Nothing but the lines from the one containing "Screen dimensions: 1200x724" through the one containing "Image resolution: width=1524", both included, should be given again, each exactly as written below.

[Stored items]
****************************************

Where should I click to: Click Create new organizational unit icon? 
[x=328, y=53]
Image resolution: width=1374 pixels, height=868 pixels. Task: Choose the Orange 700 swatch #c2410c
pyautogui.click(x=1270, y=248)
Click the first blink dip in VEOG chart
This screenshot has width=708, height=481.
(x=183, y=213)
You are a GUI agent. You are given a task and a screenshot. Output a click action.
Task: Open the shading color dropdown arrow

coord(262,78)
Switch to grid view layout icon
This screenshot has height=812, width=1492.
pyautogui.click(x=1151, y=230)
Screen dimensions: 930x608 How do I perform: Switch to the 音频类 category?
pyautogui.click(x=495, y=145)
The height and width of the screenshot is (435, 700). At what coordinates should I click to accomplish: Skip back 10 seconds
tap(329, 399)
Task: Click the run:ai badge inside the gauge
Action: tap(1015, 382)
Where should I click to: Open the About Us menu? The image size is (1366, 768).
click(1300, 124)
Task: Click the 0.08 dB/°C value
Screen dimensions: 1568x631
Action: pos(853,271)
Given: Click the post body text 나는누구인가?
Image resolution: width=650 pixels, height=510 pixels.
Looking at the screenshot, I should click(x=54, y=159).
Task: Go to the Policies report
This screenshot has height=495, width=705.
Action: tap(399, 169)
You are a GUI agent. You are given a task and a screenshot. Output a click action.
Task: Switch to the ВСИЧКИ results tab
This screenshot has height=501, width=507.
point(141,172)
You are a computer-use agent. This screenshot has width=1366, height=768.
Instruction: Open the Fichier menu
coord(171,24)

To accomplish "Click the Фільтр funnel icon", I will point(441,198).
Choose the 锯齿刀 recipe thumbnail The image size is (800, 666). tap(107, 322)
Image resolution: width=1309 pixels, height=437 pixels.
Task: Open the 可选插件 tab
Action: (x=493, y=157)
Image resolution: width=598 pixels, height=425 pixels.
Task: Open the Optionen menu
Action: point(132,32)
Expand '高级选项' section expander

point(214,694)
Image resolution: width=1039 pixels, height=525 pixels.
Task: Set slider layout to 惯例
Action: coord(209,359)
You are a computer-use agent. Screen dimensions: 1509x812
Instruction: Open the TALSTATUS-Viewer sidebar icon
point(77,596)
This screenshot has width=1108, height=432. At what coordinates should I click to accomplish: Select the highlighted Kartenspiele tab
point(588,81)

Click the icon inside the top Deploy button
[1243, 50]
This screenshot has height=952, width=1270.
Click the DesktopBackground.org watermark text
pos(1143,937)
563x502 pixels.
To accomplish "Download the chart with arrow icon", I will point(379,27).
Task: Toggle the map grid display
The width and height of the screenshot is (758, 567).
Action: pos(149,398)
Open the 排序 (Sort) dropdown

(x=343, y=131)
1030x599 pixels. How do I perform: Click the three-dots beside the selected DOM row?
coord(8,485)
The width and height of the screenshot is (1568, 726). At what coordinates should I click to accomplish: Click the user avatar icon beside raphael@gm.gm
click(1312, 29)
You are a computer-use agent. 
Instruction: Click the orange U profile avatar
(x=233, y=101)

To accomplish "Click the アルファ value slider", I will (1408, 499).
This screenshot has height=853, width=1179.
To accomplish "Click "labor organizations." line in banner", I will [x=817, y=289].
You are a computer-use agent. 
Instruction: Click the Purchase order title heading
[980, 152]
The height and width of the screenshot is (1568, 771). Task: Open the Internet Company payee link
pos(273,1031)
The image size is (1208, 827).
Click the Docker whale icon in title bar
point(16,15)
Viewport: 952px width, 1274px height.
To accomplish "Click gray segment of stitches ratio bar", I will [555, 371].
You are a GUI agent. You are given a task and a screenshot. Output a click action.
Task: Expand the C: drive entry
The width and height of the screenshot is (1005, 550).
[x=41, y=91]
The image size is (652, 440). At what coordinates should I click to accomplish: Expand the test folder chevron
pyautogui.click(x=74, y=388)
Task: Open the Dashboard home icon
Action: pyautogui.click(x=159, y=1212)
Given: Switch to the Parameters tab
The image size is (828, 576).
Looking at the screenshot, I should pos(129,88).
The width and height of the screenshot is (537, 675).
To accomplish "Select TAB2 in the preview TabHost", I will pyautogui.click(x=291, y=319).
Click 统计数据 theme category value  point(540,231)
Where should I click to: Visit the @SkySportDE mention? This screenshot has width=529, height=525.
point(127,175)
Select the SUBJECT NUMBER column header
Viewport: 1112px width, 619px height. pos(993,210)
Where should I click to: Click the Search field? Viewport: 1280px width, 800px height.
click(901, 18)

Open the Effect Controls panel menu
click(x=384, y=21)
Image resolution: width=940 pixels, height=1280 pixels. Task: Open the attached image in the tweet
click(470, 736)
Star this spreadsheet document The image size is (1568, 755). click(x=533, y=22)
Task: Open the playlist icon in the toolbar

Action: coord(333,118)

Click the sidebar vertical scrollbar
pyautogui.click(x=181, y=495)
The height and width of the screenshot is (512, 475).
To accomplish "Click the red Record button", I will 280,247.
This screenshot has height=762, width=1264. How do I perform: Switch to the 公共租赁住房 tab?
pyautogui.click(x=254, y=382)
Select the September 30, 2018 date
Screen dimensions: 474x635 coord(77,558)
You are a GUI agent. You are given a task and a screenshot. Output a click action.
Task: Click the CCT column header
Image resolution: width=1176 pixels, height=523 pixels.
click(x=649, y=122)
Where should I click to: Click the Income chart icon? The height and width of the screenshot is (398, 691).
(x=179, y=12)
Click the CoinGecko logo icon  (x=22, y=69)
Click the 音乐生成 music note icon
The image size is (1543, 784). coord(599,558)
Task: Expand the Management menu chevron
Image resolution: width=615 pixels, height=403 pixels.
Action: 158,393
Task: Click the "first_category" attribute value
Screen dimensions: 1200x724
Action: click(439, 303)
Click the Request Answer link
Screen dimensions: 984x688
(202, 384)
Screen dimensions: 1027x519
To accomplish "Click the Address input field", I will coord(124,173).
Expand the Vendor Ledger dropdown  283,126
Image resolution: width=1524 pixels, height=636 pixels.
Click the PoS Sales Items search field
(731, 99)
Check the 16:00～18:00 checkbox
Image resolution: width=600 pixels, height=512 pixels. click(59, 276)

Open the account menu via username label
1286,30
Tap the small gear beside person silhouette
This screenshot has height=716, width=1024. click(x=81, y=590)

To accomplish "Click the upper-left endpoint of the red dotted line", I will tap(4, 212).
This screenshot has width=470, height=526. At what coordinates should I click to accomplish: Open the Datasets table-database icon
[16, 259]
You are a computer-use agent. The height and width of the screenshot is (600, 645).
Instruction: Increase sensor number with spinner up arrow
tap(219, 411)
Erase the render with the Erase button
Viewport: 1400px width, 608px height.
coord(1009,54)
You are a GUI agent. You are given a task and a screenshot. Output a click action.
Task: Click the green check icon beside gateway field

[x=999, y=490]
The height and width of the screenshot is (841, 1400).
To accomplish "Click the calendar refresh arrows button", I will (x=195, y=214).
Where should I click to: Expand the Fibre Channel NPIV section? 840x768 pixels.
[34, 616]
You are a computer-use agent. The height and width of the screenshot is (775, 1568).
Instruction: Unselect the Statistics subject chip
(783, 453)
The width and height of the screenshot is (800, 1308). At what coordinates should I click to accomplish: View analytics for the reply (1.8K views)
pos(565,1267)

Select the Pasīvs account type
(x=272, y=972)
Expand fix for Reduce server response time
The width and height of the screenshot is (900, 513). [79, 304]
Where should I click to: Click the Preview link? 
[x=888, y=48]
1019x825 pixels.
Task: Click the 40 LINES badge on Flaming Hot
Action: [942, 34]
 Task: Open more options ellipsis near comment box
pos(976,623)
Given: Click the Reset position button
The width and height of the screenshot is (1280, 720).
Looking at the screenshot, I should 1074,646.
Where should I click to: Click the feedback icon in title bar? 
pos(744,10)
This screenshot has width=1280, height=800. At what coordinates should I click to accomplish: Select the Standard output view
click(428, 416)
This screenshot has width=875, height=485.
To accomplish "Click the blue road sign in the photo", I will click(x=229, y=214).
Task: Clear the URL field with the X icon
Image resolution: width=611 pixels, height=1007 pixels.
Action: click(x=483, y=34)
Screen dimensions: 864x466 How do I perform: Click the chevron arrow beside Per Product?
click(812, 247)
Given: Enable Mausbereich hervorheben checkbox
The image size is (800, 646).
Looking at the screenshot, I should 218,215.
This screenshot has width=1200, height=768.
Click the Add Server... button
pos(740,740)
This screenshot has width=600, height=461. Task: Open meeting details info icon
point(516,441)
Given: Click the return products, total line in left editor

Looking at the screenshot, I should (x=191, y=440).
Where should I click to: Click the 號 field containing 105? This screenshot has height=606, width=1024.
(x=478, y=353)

****************************************

**ANSWER AREA**
Screen dimensions: 1200x724
Action: click(439, 303)
Click the Request Answer link
Screen dimensions: 984x688
(202, 384)
Screen dimensions: 1027x519
To accomplish "Click the Address input field", I will coord(124,173).
Expand the Vendor Ledger dropdown  283,126
Image resolution: width=1524 pixels, height=636 pixels.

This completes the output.